Lets hope so... I expect that these were accidentally committed to a public repo
However, while the keys are then already leaked, you'd have to go search for them. Copilot suggests you use them in you editor. That is not quite the same imo.
It goes from deliberately searching and using leaked keys to having them handed to you without context. I feel it is a bit like finding an unlocked bike, if you take it, it is still stealing. But here there is a guy at the bike parking lets say that is handing out bikes to anyone passing by. Not the best analogy, but i think it covers my point ;)
As someone who has to deal with a lot of bots, bot networks and other weird scraper apps people use: The biggest issue is that most of these tools are not behaved very well. This tool is clearly designed to circumvent protections, rate limits mostly, against scraping that might be essential to keep things running.
They follow links that are explicitly marked as do not follow, they do not even try to limit their rate, they spoof their user agent strings etc etc. These bots cause real problems and cost real money. I do not think that kind of misuse is ethical. In fact, using this tool to circumvent protections can turn your scraping into a DDOS attack, which I do not feel are ethical.
If your bot behaves itself though, public information is public imo. Just don't take down websites, respect rate limits and do not follow 'no-follow' links.
To give an idea of the size of the issue, we have websites for customers that have maybe 5 hits per minute from actual users. Then _suddenly_ you go to 500 hits/minute for a couple of hours, because some bot is trying to scrape a calendar and is now looking for events in 1850 or whatever. (Not the greatest software that these links are still there tbh, but that is out of my control.)
Or another situation, not entirely related, but interesting i think:
A few years back for days on end 80% of our total traffic came from random IPs across china & request could be traced through HTTP referrers where the 'user' had apparently opened a page in one province, then traveled to the other side of China and clicked a link 2 hours later.

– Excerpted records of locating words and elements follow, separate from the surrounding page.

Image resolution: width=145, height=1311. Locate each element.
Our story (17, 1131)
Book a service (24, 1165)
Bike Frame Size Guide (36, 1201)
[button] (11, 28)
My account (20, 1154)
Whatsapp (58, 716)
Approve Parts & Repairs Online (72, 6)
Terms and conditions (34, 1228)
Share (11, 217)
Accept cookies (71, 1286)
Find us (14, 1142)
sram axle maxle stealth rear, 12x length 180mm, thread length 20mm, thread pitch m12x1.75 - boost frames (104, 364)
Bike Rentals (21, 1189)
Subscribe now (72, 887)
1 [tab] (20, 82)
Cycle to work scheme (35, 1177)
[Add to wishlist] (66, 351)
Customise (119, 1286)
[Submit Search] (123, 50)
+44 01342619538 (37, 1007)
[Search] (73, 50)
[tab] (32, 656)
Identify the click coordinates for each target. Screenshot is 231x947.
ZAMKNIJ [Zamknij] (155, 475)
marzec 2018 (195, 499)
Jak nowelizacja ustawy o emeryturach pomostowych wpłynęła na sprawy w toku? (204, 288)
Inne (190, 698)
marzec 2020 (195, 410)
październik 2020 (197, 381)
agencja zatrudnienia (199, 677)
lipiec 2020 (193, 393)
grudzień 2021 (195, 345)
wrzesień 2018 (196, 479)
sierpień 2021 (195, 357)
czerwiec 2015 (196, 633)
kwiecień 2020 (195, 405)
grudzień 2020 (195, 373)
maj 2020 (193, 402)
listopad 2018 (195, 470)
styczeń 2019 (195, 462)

All these things are relatively easy to mitigate, but that doesn't make it ethical.
Just so you know, adding rel="nofollow" has never been intended to prevent bots from following those links. Even famous crawlers like Bingbot will sometimes follow, and index pages linked to by "nofollow" links.
The only thing that rel="nofollow" does is tell search engines not to use that link in their PageRank computation.

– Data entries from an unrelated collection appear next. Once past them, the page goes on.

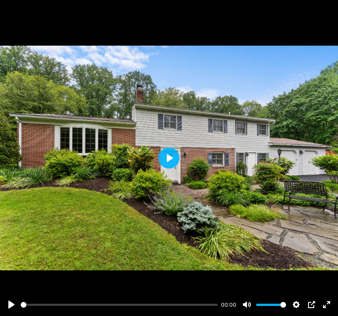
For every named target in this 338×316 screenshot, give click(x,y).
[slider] (119, 305)
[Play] (11, 305)
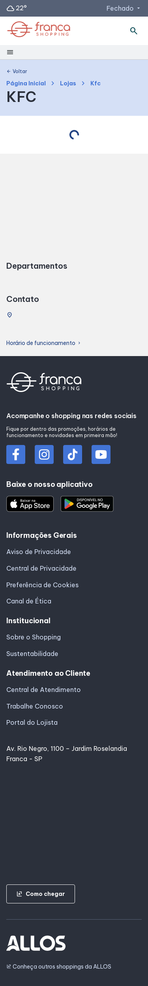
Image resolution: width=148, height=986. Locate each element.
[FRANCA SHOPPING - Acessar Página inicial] (38, 30)
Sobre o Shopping (33, 637)
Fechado (124, 8)
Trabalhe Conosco (34, 706)
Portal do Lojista (32, 722)
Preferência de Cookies (42, 585)
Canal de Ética (28, 601)
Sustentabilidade (32, 654)
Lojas (68, 83)
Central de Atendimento (43, 690)
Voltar (16, 71)
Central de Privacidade (41, 568)
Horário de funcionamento (44, 343)
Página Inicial (26, 83)
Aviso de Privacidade (38, 552)
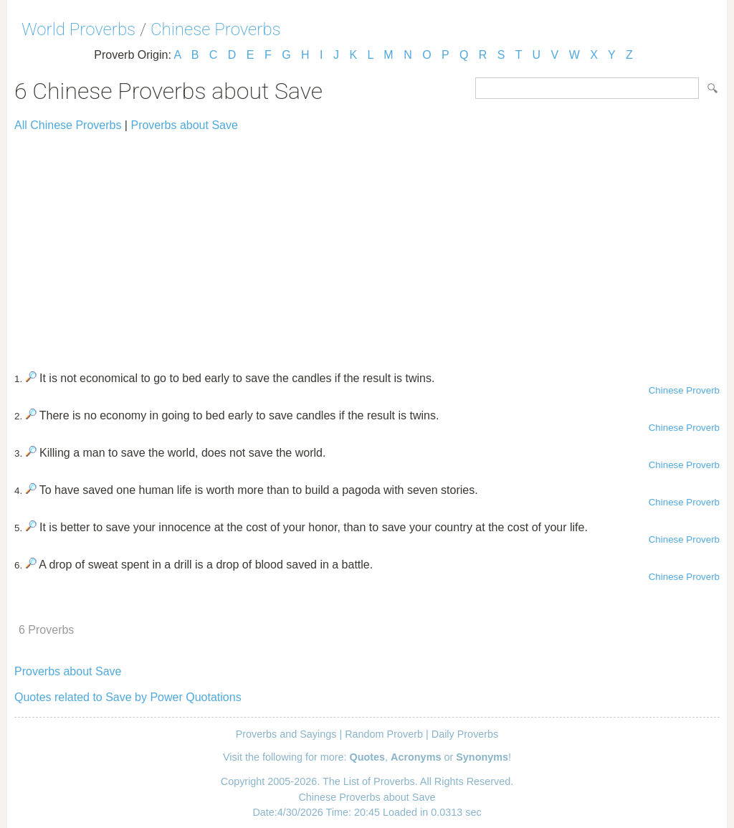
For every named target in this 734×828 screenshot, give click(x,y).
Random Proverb (384, 734)
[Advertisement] (367, 245)
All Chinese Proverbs (67, 125)
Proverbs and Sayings (286, 734)
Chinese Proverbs (216, 29)
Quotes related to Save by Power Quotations (128, 697)
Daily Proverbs (465, 734)
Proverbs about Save (183, 125)
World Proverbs (78, 29)
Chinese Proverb (684, 390)
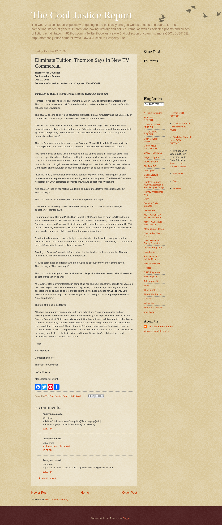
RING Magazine (152, 272)
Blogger (126, 518)
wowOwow (149, 312)
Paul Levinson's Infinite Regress (152, 257)
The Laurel (149, 290)
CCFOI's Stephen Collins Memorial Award (180, 126)
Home (85, 492)
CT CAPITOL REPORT (150, 133)
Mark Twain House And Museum (153, 223)
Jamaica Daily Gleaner (151, 204)
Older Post (129, 492)
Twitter (176, 181)
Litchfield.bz (150, 210)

If you do want to block well-behaved crawlers from crawling parts of your site, the proper way to do that is to use robots.txt rules.
Exactly. We'd get customers thats sites would drown in bot traffic because they pulled the same shit, changing user agents, different ips, etc. I had to build custom mod security rules to block the patterns these boys would pull. What's funny is that the bots would have a site where you could control the crawl rates but it's just a placebo. They would crawl even if you requested them to stop.
The issue with bots hosted on AWS or any cloud for that matter is that as a web host you can't just block the IPs because legitimate traffic comes from them in the form of CMS plugins, backups, etc.
"... because some bot is trying to scrape a calendar and is now looking for events in 1850 or whatever."
Been there, done that - at least on the side of fixing it. Anyone who implements a calendar, don't make pervious and next links that let someone travel time forever.
I've always wondered how much bit traffic costs us - but never actually tried to figure it out. It is a good portion of our traffic - even when we block a lot of it.
Should never been in the app store to begin with!